Urkel
An optimized and cryptographically provable key-value store. Written in C.
Design
The urkel tree is implemented as a base-2 merkelized radix tree. It builds on earlier research done by Bram Cohen and Amaury Séchet in order to create an alternative to Ethereum's base-16 trie.
Nodes are stored in a series of append-only files for snapshotting and crash consistency capabilities. Due to these presence of these features, Urkel has the ability to expose a fully transactional database.
Urkel is its own database. This is in contrast to earlier authenticated data structures which were typically implemented on top of an existing data store like LevelDB.

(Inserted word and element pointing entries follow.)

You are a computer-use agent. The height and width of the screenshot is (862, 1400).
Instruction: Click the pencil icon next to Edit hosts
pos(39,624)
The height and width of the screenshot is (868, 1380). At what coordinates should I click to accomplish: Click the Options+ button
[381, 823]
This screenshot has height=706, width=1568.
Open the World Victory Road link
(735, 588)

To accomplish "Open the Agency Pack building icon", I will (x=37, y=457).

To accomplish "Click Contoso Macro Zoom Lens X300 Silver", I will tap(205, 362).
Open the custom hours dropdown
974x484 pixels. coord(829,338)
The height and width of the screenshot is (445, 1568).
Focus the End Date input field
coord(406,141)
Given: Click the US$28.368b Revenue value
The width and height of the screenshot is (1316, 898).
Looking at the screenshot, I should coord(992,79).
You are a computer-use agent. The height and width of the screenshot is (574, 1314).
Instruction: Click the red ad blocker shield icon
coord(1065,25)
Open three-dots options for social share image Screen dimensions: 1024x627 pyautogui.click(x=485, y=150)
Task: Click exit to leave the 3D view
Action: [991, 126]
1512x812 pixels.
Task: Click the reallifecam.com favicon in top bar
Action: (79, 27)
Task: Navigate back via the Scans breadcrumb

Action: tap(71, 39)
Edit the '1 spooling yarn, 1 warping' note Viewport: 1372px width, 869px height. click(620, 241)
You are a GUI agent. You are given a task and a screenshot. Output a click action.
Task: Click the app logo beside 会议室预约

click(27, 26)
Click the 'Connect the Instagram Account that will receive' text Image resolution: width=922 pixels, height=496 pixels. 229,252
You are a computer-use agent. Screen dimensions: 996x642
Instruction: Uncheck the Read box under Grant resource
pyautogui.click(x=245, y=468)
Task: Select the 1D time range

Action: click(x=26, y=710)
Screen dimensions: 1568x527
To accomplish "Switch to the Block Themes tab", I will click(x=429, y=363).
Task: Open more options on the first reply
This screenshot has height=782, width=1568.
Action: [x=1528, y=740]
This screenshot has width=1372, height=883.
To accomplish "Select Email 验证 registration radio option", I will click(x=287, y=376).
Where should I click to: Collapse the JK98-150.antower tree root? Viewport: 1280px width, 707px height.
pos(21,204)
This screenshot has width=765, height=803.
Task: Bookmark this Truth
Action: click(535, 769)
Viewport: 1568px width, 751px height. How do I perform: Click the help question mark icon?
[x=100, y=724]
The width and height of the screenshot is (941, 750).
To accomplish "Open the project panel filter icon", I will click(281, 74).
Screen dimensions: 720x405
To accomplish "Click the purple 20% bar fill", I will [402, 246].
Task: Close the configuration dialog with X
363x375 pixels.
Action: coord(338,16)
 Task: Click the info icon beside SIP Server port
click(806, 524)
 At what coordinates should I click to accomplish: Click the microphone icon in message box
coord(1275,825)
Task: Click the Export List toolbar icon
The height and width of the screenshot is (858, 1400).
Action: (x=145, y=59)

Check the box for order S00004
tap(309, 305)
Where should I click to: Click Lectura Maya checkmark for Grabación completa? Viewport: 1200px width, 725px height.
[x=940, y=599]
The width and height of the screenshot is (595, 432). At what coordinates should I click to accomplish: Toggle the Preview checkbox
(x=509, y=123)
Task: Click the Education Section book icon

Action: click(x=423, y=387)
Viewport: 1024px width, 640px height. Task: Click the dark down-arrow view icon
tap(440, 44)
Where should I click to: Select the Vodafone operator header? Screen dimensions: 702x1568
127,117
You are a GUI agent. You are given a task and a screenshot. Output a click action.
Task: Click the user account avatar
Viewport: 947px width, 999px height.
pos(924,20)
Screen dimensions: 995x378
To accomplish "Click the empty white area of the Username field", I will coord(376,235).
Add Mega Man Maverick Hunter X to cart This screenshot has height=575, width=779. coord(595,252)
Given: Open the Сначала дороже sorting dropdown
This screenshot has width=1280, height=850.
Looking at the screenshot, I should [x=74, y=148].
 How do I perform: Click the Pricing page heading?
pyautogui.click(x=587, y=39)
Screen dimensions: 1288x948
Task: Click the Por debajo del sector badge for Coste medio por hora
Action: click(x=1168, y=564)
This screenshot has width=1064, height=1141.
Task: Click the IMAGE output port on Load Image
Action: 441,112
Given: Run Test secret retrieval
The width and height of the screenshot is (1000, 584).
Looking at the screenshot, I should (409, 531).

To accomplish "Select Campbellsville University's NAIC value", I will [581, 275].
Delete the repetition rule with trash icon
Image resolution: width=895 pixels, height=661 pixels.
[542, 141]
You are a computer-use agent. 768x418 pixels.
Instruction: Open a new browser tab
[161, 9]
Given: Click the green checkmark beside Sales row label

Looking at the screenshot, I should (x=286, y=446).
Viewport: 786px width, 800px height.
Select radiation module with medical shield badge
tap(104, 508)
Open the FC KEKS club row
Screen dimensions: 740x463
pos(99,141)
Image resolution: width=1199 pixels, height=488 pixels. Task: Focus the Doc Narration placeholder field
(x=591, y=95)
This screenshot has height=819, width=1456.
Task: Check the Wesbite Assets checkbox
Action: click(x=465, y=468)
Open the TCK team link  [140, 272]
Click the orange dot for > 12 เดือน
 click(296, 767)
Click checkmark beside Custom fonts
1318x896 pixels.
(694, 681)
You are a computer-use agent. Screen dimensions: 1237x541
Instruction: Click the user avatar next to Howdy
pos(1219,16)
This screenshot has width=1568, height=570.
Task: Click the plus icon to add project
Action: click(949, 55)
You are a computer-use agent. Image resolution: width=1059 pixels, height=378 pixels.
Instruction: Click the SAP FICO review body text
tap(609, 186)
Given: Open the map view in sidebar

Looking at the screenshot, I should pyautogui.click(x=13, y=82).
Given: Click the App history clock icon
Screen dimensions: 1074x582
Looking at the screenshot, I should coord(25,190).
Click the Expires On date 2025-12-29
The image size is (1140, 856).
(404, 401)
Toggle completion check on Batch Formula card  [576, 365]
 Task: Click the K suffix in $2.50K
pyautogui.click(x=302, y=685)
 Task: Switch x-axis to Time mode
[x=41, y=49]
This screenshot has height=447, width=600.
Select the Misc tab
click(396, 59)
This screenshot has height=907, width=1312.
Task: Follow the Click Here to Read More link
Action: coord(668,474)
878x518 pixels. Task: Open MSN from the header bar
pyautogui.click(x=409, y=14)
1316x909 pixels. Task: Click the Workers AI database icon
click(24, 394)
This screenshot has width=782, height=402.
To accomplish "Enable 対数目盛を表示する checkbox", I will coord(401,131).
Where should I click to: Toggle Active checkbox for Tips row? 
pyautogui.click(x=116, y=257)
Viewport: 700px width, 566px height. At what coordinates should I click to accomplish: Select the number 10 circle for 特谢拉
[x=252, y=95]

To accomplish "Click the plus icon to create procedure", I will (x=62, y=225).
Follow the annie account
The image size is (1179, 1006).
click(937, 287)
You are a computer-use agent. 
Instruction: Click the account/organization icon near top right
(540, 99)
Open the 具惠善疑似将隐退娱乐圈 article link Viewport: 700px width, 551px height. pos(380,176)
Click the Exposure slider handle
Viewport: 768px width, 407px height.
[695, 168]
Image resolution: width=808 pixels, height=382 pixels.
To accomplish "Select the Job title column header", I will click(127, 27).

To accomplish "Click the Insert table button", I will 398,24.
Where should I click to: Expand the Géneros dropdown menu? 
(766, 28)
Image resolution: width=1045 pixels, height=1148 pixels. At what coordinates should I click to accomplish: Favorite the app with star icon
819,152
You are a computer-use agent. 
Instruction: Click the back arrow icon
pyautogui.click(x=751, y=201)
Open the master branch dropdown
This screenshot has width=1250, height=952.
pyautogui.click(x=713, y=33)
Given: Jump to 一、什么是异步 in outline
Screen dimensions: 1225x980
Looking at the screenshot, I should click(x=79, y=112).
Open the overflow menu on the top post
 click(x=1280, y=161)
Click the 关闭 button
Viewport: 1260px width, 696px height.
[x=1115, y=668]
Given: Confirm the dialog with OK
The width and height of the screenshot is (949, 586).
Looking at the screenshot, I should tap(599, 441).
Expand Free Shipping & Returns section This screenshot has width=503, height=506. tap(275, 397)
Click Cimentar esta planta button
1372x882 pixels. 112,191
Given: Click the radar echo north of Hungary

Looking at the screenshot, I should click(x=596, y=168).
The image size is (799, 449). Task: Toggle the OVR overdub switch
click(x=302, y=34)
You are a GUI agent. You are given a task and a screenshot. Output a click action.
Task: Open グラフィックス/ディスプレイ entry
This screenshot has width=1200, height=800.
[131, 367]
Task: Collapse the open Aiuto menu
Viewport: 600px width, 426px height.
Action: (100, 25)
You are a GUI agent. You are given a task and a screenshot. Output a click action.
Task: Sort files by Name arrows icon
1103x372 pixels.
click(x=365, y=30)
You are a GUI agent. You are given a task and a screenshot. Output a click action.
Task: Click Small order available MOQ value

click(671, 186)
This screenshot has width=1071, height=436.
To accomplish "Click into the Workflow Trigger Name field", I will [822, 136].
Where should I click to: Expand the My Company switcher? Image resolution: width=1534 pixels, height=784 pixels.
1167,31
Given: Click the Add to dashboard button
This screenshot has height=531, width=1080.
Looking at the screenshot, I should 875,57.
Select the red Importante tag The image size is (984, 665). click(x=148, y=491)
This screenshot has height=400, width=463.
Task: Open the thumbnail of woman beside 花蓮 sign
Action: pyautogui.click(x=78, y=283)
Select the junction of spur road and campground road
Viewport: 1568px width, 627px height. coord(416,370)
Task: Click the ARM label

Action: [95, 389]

The urkel tree is currently used in production for the Handshake protocol.
Features
- Transactions - Fully atomic and transactional API.
- Snapshots - Transactions can also behave as snapshots, pointing to a historical root hash.
- Iteration - Full tree iteration¹.
- Compact Proofs - Small proof size, with proof nodes averaging ~34 bytes in size.
- History Independence - Deterministic root hash calculation regardless of insertion/removal order.
- Crash Consistency -
kill -9
'able. - Cross Platform - Runs on Windows XP and up, as well as any POSIX.1-2001 compatible OS.
- WASM Support - Builds with both Emscripten as well as the WASI SDK.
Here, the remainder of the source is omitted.